(TibetanReview.net, Mar22, 2015) – A delegation of religious representatives from 15 Taiwanese organizations called on Tibet’s exiled spiritual leader, the Dalai Lama, at his residence on Mar 16 to present a joint invitation to him to visit their country, reported Taiwan’s CNA news agency. However, when asked whether the Dalai Lama would be issued a visa, the country’s Premier Mao Chi-kuo appeared to be non-committal, possibly even disinclined.
Answering a question from Tsai Huang-liang, a Democratic Progressive Party (DPP) Legislator, during question answer session in the Legislative Yuan in Taipei on Mar 17, Mao had said he would take into account the “nation’s benefits as a whole” when taking decision.
“The government would handle the case based on the principle of making sure [the visit] is in line with the benefits of Taiwanese, and handle it according to due regulations at a time and in a way that is acceptable to both parties,” he was quoted as saying.
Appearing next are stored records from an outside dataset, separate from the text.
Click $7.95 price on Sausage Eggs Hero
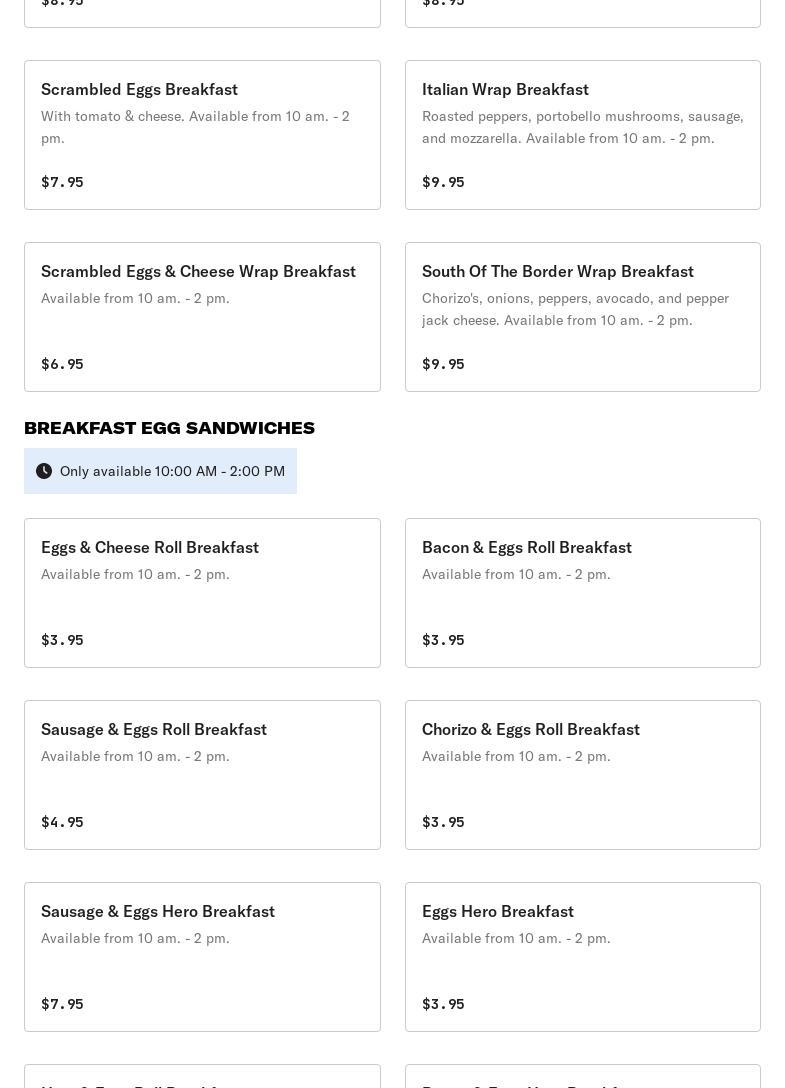Viewport: 785px width, 1088px height. click(62, 1004)

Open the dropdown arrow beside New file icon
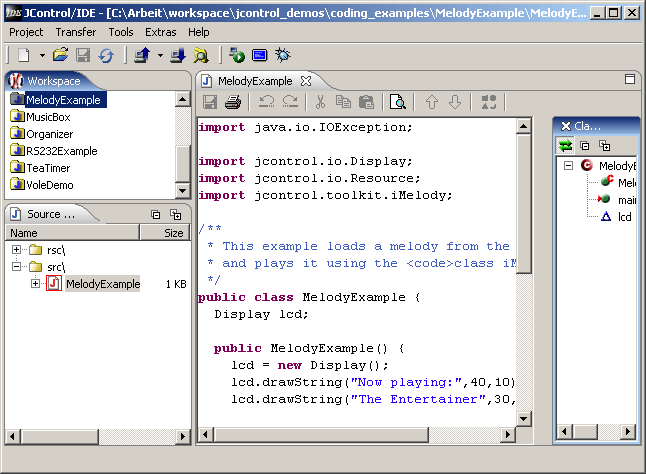[42, 55]
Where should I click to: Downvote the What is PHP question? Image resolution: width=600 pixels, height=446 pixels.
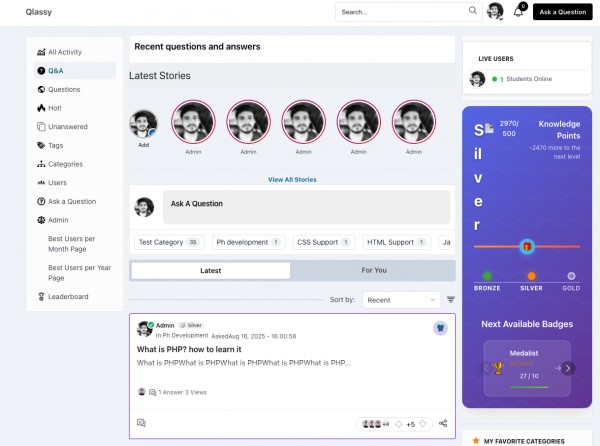[423, 424]
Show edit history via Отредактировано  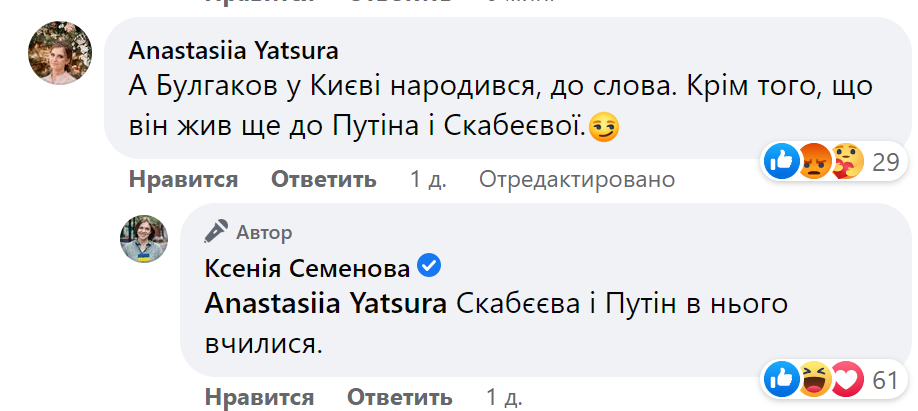tap(577, 180)
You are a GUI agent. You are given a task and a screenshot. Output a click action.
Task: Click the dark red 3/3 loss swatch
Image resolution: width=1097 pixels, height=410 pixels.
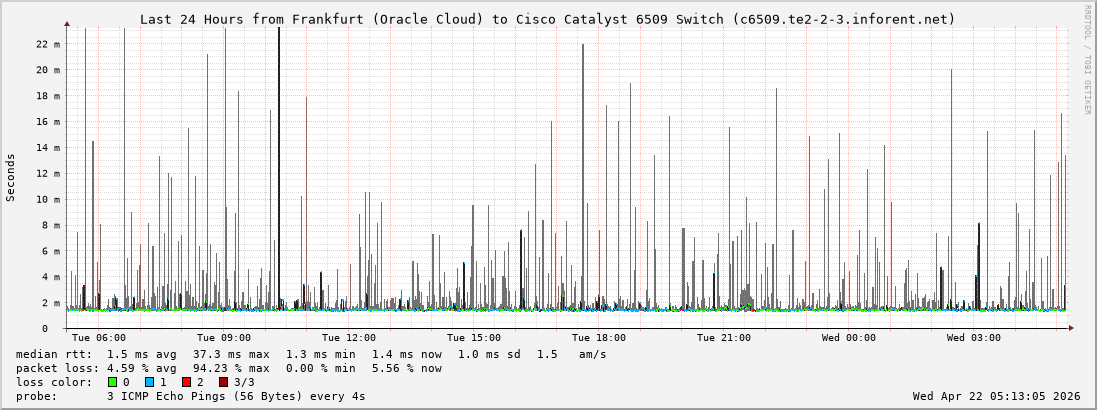point(223,382)
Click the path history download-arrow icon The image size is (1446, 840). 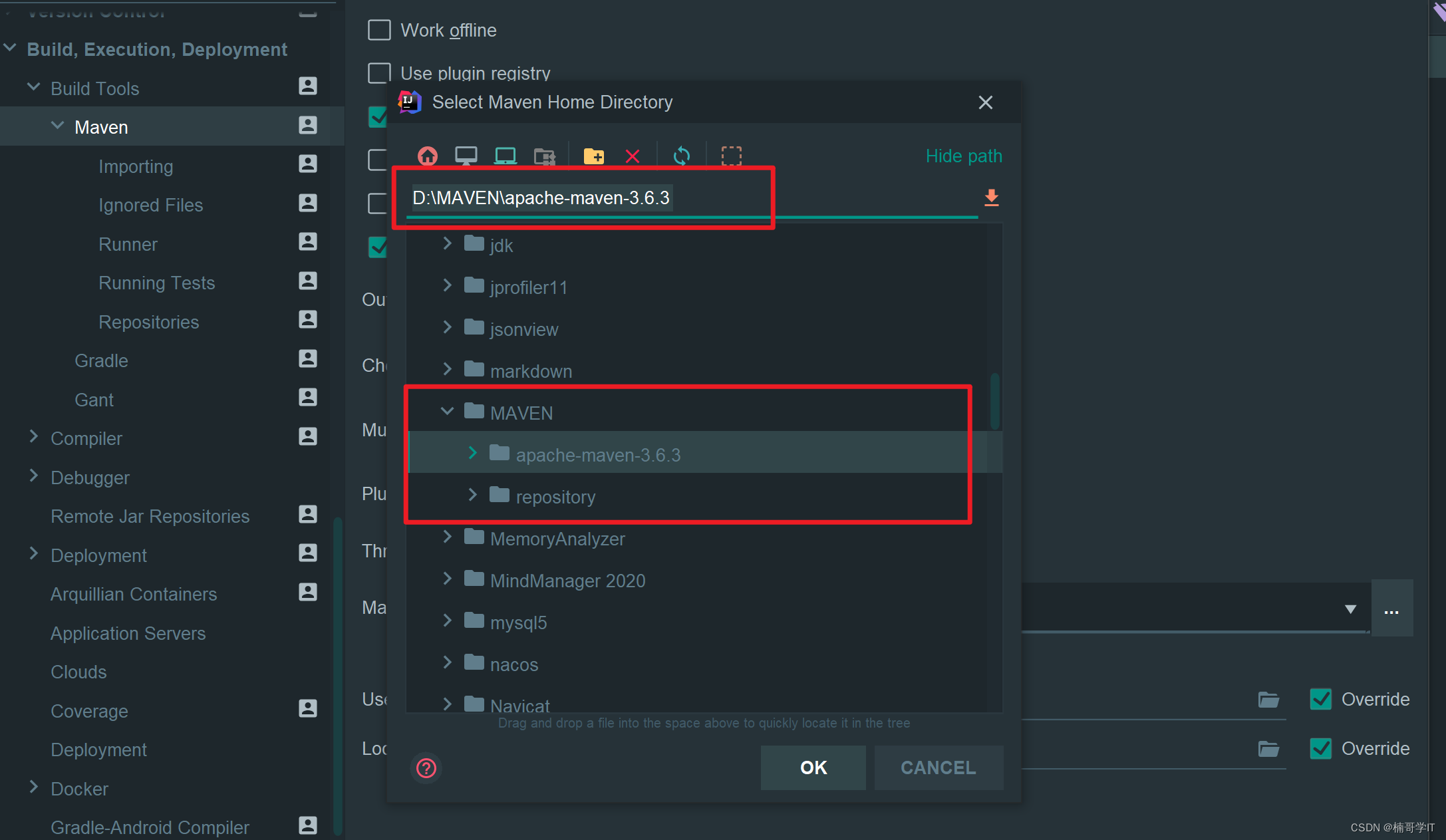pos(991,198)
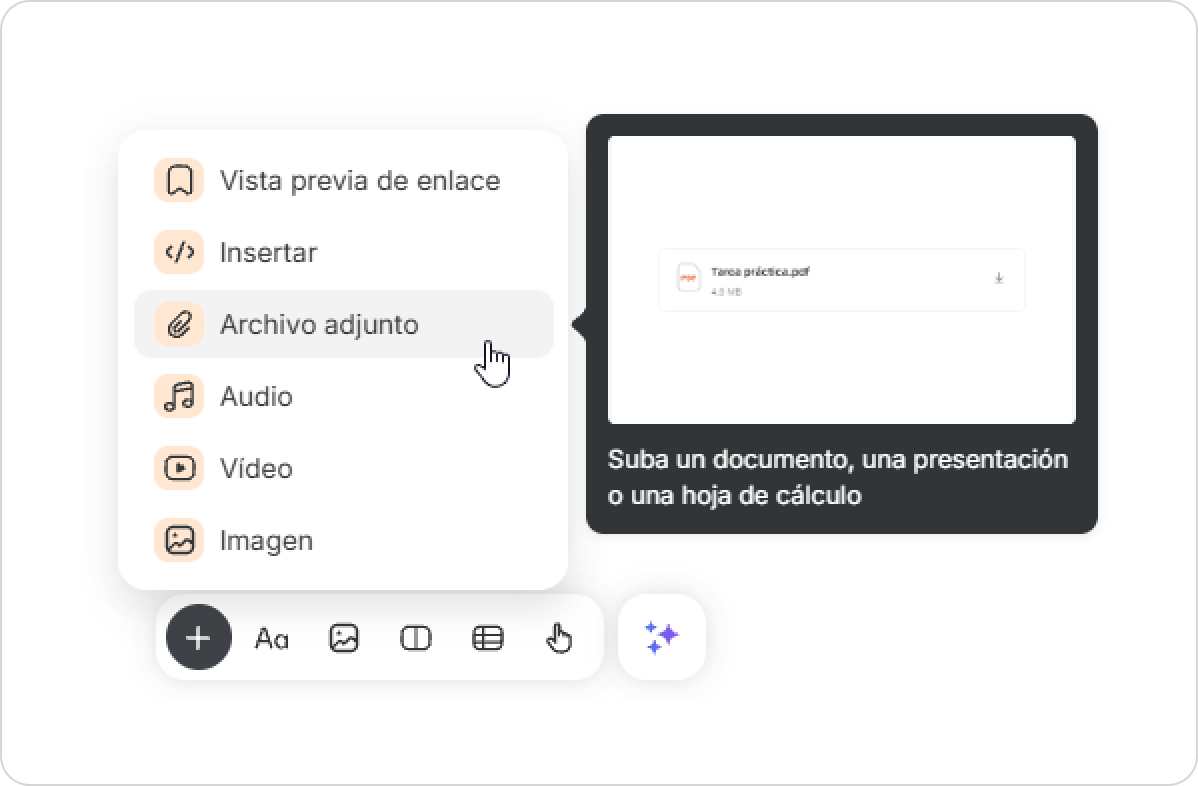Click the "Suba un documento" tooltip description
Screen dimensions: 1198x786
[838, 477]
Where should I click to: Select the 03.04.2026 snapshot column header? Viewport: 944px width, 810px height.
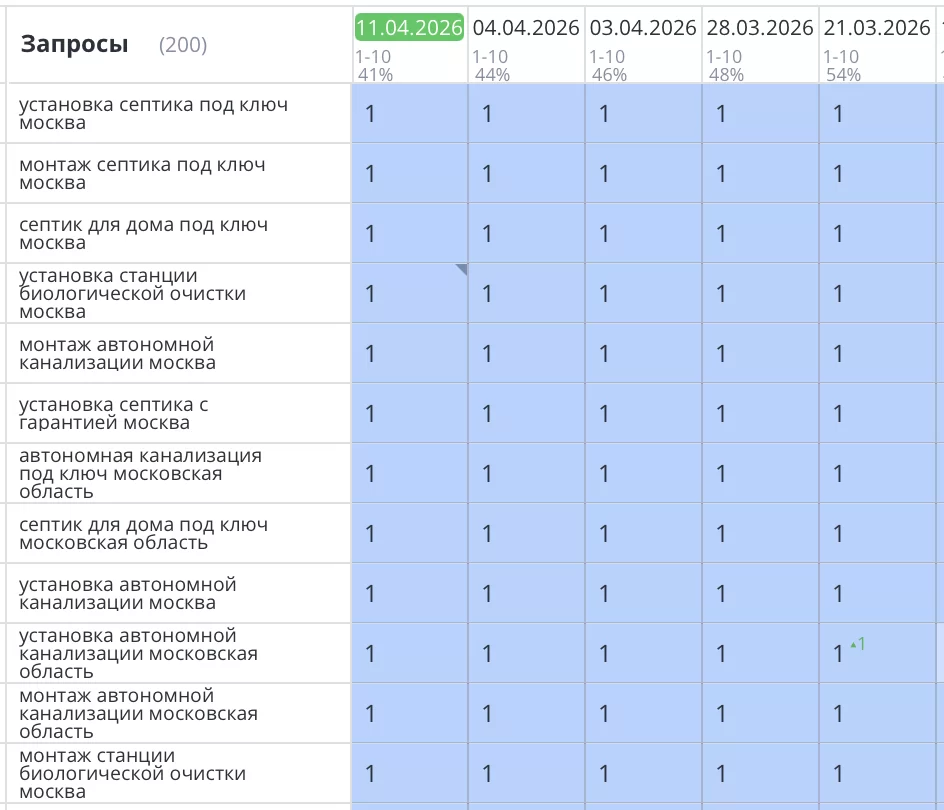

Both parties meant Taiwan and the applicant, he has explained.
On his part, the Dalai Lama, who will turn 80 this year, has said he would be “extremely happy” to make a visit to meet his longtime Taiwanese friends. “[The visit] is possible, but I’m not so sure,” he was quoted as saying.
The Dalai Lama first visited Taiwan in 1997, just after it turned democracy. He again visited in 2001 and to pray for the victims of the devastating Typhoon Morakot in 2009. The nationalist Kuomintang government, which allowed the 2009 visit, however, denied him a visa in 2012.